- _Selected excerpt_
Monday 12 March 2012

Quoting across the generations



Would you guess the Newcastle speaker of the extract below to be over or under the age of 40? And what are the clues that help you decide?

One of our governors (…)  phoned the head and he said “there’s a model in the engineer’s department of the Civic Centre.. do you think Patrick would want it?” . so the head rang me up and he said “ring so-and-so in the city engineers and ask about this model . so I rang up and I said “I believe you’ve got a model of the Civic Centre” . he said “aye” . he said “do you want it?”

If you guessed that the speaker was over 40, you’d be right. Apart from the topic of the conversation, using mainly SAY to introduce direct reported speech is typical of older speakers. There are 5 quotative expressions in the extract, and each of them is he said. Young people today might be more likely to introduce the quote with he was like or he went.

If we’d asked you this question back in the 1960s, though, you may have found it harder to decide. Isabelle Buchstaller’s recent research into quotative expressions across the generations shows how the quotative system has changed in Tyneside, north-east England, over the last 50 years from one where all speakers mainly used SAY to introduce direct reported speech (as in the example in the box) to one with a richer set of quotative expressions.

Buchstaller traced the way that two new quotatives, BE LIKE and GO, entered the quotative system. (The system as a whole includes THINK to introduce reported thought as well as other, less frequent, quotatives such as SHOUT and “unframed quotes” where speakers just quote what someone said without any quotative expression at all). She used three separate sets of recorded speech from people in Tyneside, recorded during the 1960s, the 1990s, and in 2007-2009.  Each set was divided into younger speakers (younger than 40) and older speakers.

- _Given data_
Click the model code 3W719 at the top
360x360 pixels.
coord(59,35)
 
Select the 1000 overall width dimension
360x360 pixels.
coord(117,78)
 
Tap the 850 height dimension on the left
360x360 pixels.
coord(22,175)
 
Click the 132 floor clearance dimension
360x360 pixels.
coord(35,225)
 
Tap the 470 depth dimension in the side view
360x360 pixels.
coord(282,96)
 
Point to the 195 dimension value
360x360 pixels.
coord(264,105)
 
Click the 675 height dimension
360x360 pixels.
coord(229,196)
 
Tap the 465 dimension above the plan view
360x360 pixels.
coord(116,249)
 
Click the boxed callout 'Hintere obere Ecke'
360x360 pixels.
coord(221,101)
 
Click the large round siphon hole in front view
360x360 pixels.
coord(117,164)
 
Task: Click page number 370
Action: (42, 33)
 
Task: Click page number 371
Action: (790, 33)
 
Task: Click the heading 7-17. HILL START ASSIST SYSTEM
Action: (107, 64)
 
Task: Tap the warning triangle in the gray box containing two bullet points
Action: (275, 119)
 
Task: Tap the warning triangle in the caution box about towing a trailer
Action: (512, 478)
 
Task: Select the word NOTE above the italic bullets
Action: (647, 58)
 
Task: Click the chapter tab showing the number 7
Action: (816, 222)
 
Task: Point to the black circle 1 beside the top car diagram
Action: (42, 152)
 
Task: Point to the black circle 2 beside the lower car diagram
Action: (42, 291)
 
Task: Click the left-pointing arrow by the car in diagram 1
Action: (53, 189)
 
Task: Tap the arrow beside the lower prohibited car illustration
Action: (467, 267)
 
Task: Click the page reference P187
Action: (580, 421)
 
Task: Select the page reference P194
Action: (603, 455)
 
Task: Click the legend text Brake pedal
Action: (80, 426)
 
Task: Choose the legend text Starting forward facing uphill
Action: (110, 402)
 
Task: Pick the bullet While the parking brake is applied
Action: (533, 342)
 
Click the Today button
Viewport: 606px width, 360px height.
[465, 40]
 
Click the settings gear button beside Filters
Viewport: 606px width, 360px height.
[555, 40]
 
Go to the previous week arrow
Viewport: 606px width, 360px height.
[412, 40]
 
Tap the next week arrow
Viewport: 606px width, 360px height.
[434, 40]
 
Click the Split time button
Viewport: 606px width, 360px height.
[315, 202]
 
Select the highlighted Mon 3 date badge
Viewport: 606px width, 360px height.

- _Exercise description_
Copy out the passage of the post on quoting across the generations, starting with "If we’d asked" and going on through "of quotative expressions.", word for word.

- _Task solution_
If we’d asked you this question back in the 1960s, though, you may have found it harder to decide. Isabelle Buchstaller’s recent research into quotative expressions across the generations shows how the quotative system has changed in Tyneside, north-east England, over the last 50 years from one where all speakers mainly used SAY to introduce direct reported speech (as in the example in the box) to one with a richer set of quotative expressions.